EXTRACT TO READ:

_____

It’s been 20 years since Tele-Derm started and it now assists with more than 400 teledermatology cases per year and has more than 4900 registered users and 1300 case studies, plus a huge database of clinical photos.
“I used to be visiting dermatologist,” Dr Muir said. “Do you want to drive from Longreach to Brisbane for 12 hours? That’s the nearest dermatologist.
“That’s why we came up with Tele-Derm. Our aim is to provide online educational and consultation services and dermatology and reduce professional isolation.
“If you’re a GP by yourself and you’re 26 years old, you’re isolated. I only lasted three weeks.”
A survey of Tele-Derm users found that 35% were registrars, 86% wanted help with a diagnosis and 9% wanted advice with surgical issues such as performing skin biopsies and getting step-by-step guidance on what equipment they need and where to mark the skin.
“I got haematologists to refer patients to me to do a skin biopsy. Haematologists, I said, hold on, don’t you guys do bone marrow biopsies? I said well, before it gets hard, stop pushing,” Dr Muir said.
“(Tele-Derm) is designed for someone who’s never done a biopsy in their life.”
About one in five cases were referred to a specialist, Dr Muir said.

_____

(Records from a dataset)
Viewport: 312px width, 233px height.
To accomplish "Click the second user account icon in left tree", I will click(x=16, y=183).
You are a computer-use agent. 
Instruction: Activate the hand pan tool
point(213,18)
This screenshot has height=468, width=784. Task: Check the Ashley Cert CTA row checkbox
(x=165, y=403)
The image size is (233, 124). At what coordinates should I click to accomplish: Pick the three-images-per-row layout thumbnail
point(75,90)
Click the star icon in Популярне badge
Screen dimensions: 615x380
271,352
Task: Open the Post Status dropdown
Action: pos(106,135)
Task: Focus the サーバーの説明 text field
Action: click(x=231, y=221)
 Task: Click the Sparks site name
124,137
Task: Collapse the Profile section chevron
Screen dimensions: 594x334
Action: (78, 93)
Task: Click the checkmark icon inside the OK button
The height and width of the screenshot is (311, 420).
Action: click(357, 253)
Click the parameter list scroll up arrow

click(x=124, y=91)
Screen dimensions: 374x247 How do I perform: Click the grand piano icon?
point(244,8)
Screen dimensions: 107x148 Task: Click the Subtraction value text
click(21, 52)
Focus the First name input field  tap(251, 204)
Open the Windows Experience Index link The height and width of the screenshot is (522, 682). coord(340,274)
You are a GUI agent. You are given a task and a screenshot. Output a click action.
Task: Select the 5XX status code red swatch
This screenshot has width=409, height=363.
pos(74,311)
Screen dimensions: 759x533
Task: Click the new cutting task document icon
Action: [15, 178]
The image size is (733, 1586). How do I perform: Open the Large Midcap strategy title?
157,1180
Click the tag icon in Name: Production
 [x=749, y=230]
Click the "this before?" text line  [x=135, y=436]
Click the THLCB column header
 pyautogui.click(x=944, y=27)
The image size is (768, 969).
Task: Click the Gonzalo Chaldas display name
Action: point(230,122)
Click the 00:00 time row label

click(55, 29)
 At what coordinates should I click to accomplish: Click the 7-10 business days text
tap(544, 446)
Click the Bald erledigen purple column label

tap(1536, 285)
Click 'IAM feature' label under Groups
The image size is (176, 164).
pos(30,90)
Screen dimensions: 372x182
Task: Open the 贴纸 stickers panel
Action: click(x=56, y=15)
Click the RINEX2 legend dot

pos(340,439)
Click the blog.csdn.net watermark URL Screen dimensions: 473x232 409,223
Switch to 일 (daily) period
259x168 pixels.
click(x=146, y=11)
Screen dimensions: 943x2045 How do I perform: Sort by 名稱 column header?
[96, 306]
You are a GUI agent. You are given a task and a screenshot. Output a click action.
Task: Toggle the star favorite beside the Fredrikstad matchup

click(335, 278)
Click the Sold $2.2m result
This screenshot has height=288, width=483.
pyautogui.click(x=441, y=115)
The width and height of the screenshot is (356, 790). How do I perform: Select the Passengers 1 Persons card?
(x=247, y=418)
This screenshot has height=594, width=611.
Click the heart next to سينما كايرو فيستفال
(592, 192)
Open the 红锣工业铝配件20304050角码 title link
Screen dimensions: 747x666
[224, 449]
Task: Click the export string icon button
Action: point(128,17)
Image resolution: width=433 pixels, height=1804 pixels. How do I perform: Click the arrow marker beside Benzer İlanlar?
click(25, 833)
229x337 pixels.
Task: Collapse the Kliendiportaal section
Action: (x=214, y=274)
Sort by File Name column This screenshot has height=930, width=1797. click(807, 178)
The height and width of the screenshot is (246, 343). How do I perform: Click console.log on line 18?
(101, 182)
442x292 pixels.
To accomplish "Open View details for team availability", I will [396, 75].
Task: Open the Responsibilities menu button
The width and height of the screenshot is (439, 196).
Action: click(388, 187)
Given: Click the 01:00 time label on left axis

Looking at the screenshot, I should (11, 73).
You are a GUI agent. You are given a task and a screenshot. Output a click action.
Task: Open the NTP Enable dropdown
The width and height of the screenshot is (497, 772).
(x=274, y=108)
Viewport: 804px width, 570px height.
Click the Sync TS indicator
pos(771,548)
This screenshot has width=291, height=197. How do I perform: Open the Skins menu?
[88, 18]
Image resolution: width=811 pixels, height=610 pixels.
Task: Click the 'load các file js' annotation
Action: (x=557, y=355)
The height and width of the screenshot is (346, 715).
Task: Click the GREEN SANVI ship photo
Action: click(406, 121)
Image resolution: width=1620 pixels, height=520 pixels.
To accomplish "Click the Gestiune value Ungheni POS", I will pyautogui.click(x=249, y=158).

_____

EXERCISE DETAILS:
Repeat word for word the stretch of the Tele-Derm text from "It’s been 20" through "the nearest dermatologist.".

YOUR RESPONSE:
It’s been 20 years since Tele-Derm started and it now assists with more than 400 teledermatology cases per year and has more than 4900 registered users and 1300 case studies, plus a huge database of clinical photos.
“I used to be visiting dermatologist,” Dr Muir said. “Do you want to drive from Longreach to Brisbane for 12 hours? That’s the nearest dermatologist.